The death threats that were issued that night were not carried out. Halima Nawaja and her family have not – so far – left. Even before the raid, there had been attacks on their land by settlers. These were intended as a way to force the herders to abandon their land and way of life and to retreat into the nearest city, Yatta.
“We can’t tend our crops; we have to keep the sheep indoors and they don’t even let us pick our olives,” Halima said. “We never expected this.” Now that a couple of left wing Israeli and international activists had arrived in the area she said she felt a little less scared, but added “we still think there will be other attacks. God willing we will be steadfast.”
The timing of the assault on her home on October 28 was apparently no coincidence. That was the day when, after multiple raids by radical settlers, all 28 families living in the nearby village of Zanuta decided to load their livestock, solar panels, animal feed and furniture and even the metal roofs of their houses on to lorries and pick-up trucks and leave, possibly for good. “After the people left Zanuta,” said Halima, “the settlers wanted to do it to others, in other places.”
On the wall of the school at Zanuta where 40 Palestinian children were taught, up to just over a month ago, there is an impressive sign announcing that it was funded by “EU Civil Protection and Humanitarian Aid”. Below, there is the familiar 12-star logo. The individual governments that contributed funding included Belgium, France, Ireland, Sweden, Luxembourg, Spain – and Britain. Across the top of the plaque is emblazoned the legend: “Humanitarian Support to Palestinians at risk of Forcible Transfer.”
In the vandalised classrooms, and on the playground outside, the books, games, stationery, and even a globe are scattered, testifying to just how difficult it has become to protect “Palestinians at risk of Forcible Transfer”. And on December 4, settlers bulldozed part of the school left standing.
Zanuta is already looking like a ghost village. On a visit to his old home, Fares Samamri, a 57-year-old shepherd, said that their troubles had begun in earnest around two years ago with the establishment of an Israeli herding outpost named Metarim. The settlers had started grazing sheep on land that had been used by Palestinians for generations. “They even used drones to disturb our sheep so they started fighting each other,” he added.

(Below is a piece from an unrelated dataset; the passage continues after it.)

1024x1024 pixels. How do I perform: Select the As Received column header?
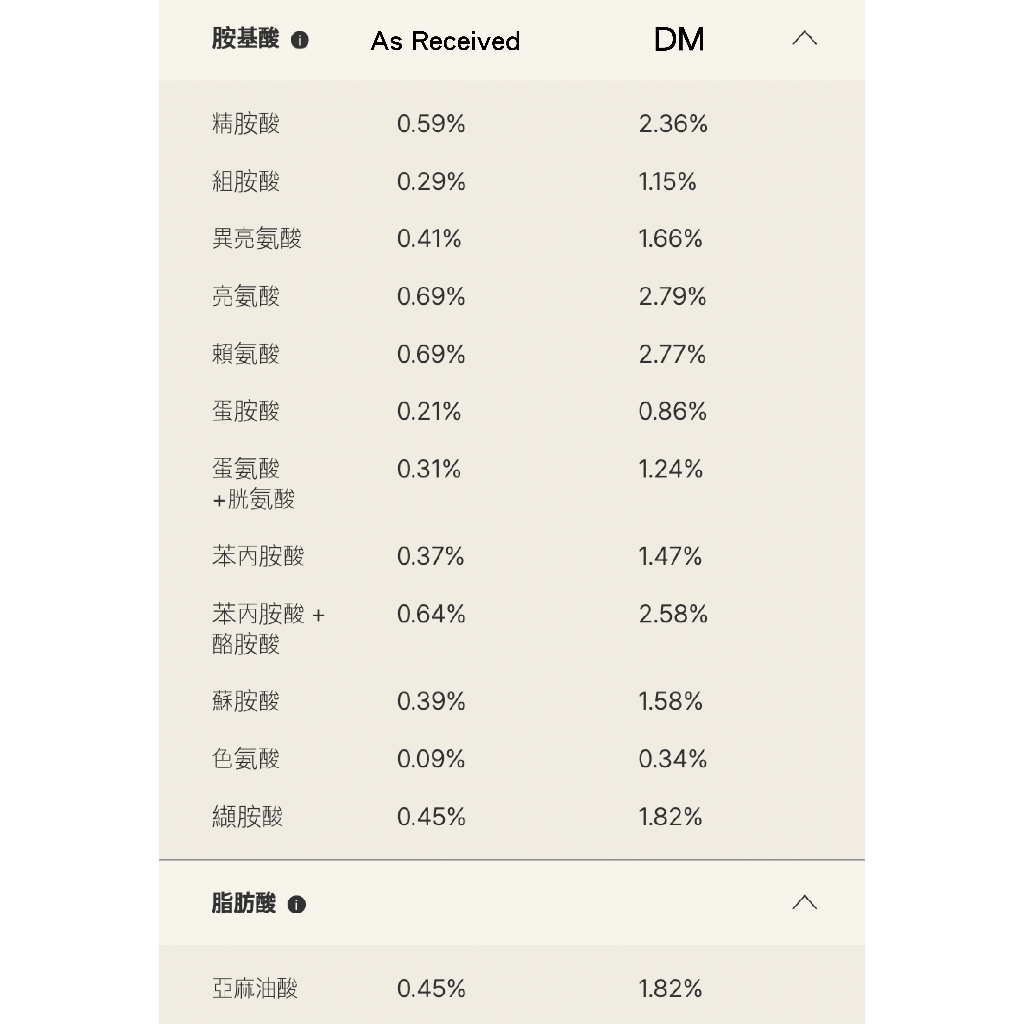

But life had become much worse after October 7, when the settlers started coming to their homes and making death threats. “They stabbed the water tanks and destroyed solar panels and threatened what they would do to us if we stayed here. The children were very scared.”

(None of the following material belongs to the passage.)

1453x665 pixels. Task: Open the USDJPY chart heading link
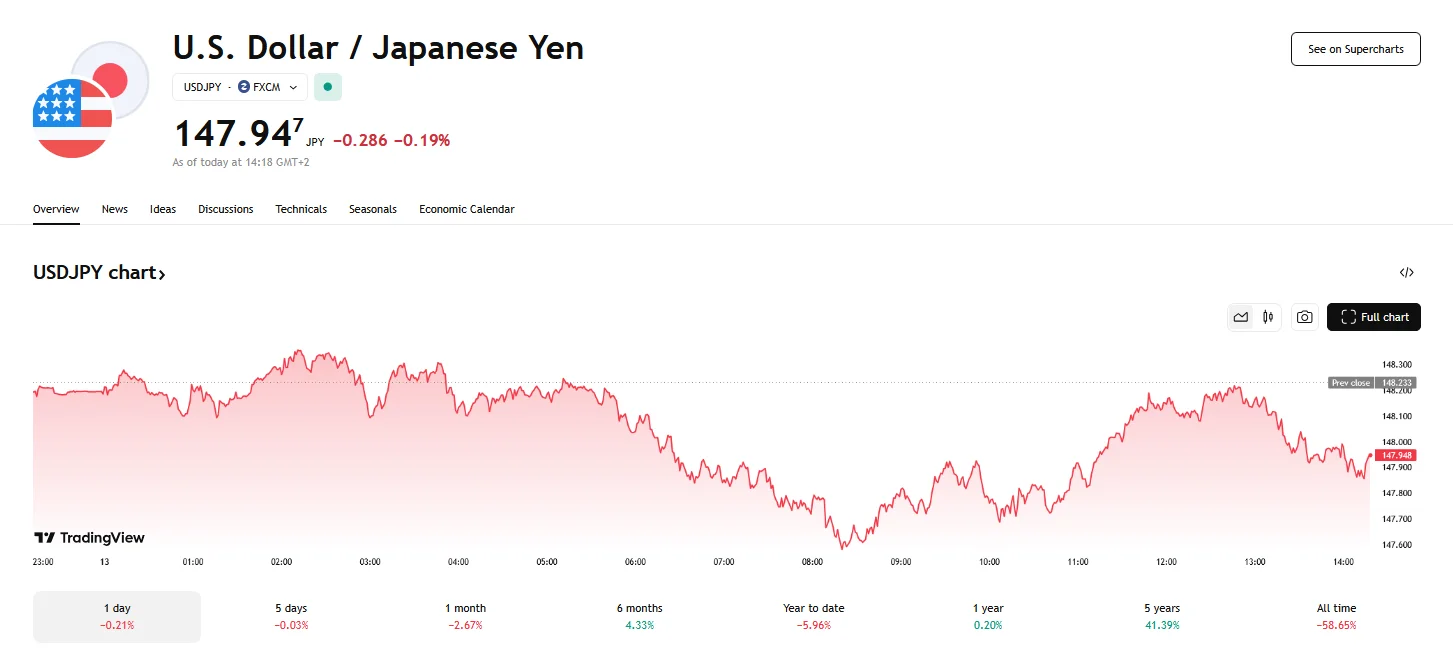[x=99, y=272]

The raids on the residents of Zanuta and Susiya were acts of revenge for Hamas’s atrocities and the massacre of 1,200 Israelis – although they had nothing to do with those. Since then, the Israeli human rights organisation Yesh Din has reported that, by mid-November, there had been 293 such incidents, which had included the killing of nine Palestinians with live fire, and while Zanuta is the biggest village to have emptied, the UN says at least 11 communities have already been fully or partially evacuated.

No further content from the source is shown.